В 1934 году власть еще раз выразила Пастернаку свое благоволение. На Первом съезде советских писателей в установочном докладе Н.И. Бухарин произнес слова, которые сразу же подняли Пастернака до уровня первого советского поэта: «…Борис Пастернак, один из замечательнейших мастеров стиха в наше время, нанизавший на нити своего творчества не только целую вереницу лирических жемчужин, но и давший ряд глубокой искренности революционных вещей»{403}. Эта должность Пастернака к себе вовсе не располагала, и он скорее пришел в ужас от такого заключения, чем испытал чувство радости и облегчения. Понятно, что быть первым поэтом современности уже само по себе ко многому обязывает, но быть официально признанным первым поэтом, так сказать, призванным властью, — это совсем другое дело. В свое время О.Э. Мандельштам описал эту модальность метким афоризмом:
Кроме того, всякий шум, всякая суета, искусственно раздуваемая вокруг его имени и существования, казалась Пастернаку не просто неприятным явлением, а губительным — для творчества прежде всего. Впоследствии в «Людях и положениях» он записал: «Были две знаменитых фразы о времени. Что жить стало лучше, жить стало веселее, и что Маяковский был и остался лучшим и талантливейшим поэтом эпохи. За вторую фразу я личным письмом благодарил автора этих слов, потому что они избавляли меня от раздувания моего значения, которому я стал подвергаться в середине тридцатых годов, к поре Съезда писателей. Я люблю свою жизнь и доволен ей. Я не нуждаюсь в ее дополнительной позолоте. Жизни вне тайны и незаметности, жизни в зеркальном блеске выставочной витрины я не мыслю»{404}.
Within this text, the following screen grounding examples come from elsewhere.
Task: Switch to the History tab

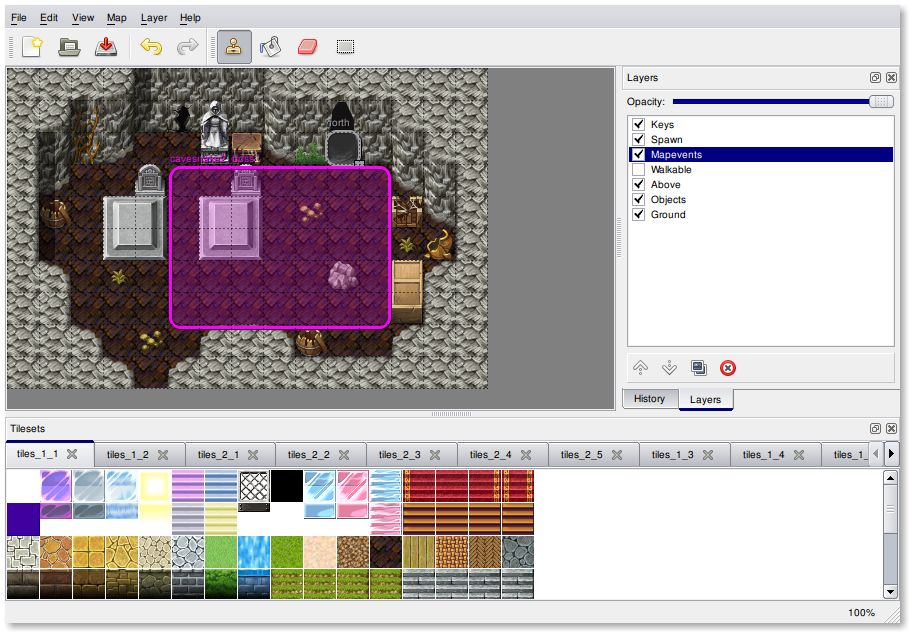Action: pyautogui.click(x=649, y=399)
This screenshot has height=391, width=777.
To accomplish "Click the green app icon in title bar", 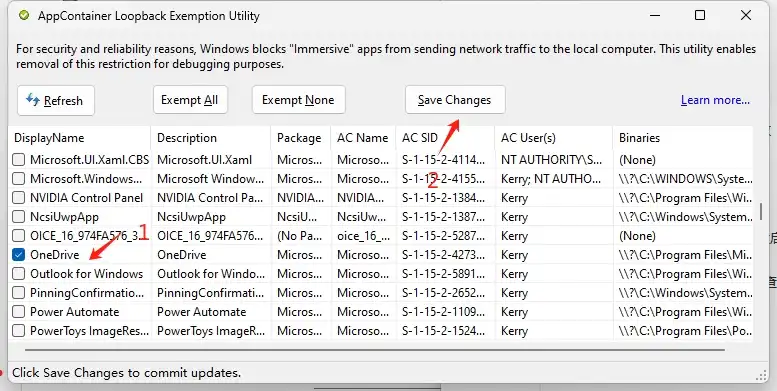I will [24, 16].
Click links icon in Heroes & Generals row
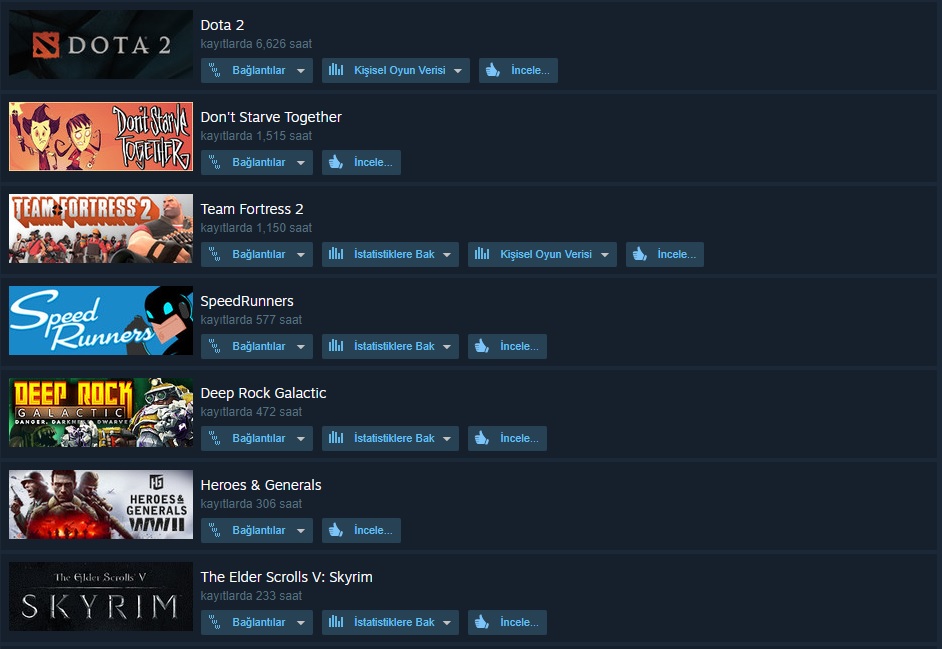 (214, 530)
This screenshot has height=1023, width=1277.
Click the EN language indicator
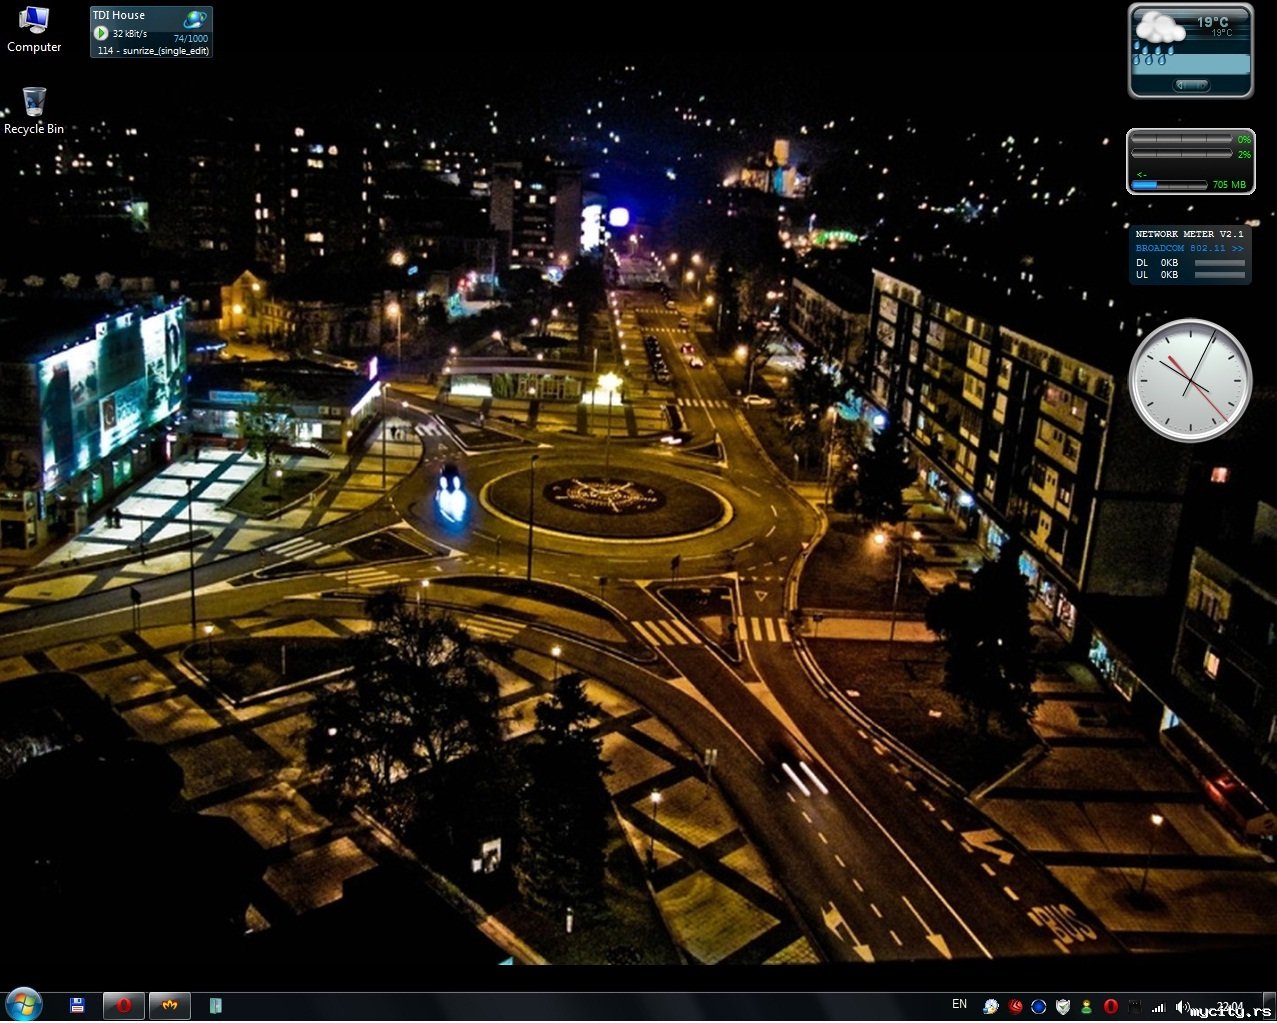[959, 1004]
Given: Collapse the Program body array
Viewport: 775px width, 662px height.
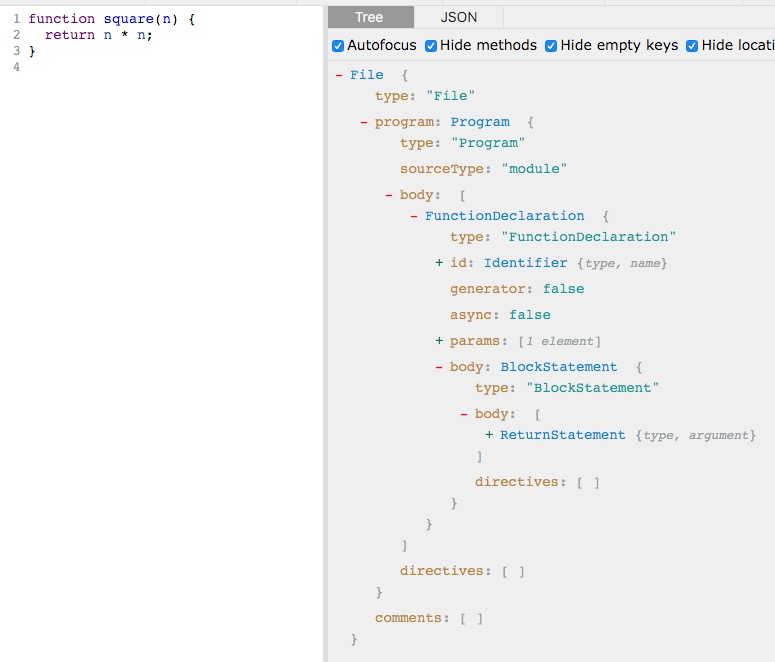Looking at the screenshot, I should pos(389,195).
Однако после съезда Пастернак был, что называется, нарасхват: его приглашали выступать на радио, произносить речи на литературных событиях, устраивали его собственные творческие вечера, готовился к выпуску сборник пастернаковских переводов из грузинской поэзии. 30 октября 1934 года поэт писал кузине: «Дикая жизнь, ни минуты свободной. <…> …хотел бы обо всем забыть и удрать куда-нибудь на год, на два, страшно работать хочется. Написать бы, наконец, впервые что-нибудь стоящее, человеческое, прозой, серо, скучно и скромно, что-нибудь большое, питательное. И нельзя. Телефонный разврат какой-то, всюду требуют, точно я содержанка общественная. Я борюсь с этим, ото всего отказываюсь»{405}.
Разговор о прозе был не праздным. Пастернак действительно упорно делал подступы к большому роману. То, что сохранилось из этого периода, представляет собой несколько связанных друг с другом глав, которые публикуются под общим названием «Записки Патрика».
Ситуация для Пастернака крайне обострилась зимой 1934 года, когда был убит С.М. Киров, что повлекло за собой страшные по размаху и очевидные для стороннего наблюдателя репрессии. Газеты сообщали о массовых расстрелах в Москве и Ленинграде участников контрреволюционных террористических организаций, начался процесс по делу Зиновьева и Каменева, пошатнулся Горький, Бухарин был отстранен от работы писательской организации. Пастернак переживал творческий кризис, в письмах своим грузинским друзьям он жаловался на удушающую серость, обессиливающую пустоту, которые препятствуют плодотворной работе над романом. Действительно, атмосфера в стране разительно менялась — в очередной раз в сторону реакции. Именно тогда, весной 1935 года, Пастернак погрузился вто состояние депрессии, о котором уже не раз упоминалось в этой книге. Его главным симптомом стала продолжительная бессонница, которая доводила поэта до отчаяния. Он ничего не писал.
В самый разгар этого тяжелого нервного расстройства Пастернак через секретаря Сталина Поскребышева получил распоряжение, поданное в форме военного приказа, отправиться на антифашистский писательский конгресс в Париж. Л.С. Флейшман описывает, как Пастернак воспринял эту неожиданную необходимость: «Навязанная ему роль прямо посягала на независимость поэта — он обязан был ораторствовать в момент острейшего кризиса, обрекшего его на полное молчание. Отсюда — кажущаяся капризной причудой деталь пастернаковского поведения в поездке: беспрестанные жалобы на нездоровье и бессонницу. Казавшаяся проявлением пресловутого пастернаковского “эгоцентризма”, она на самом деле прикрывала глубину тревожных вопросов, мучивших поэта с зимы»{406}. Как проходила поездка Пастернака, мы уже описывали выше.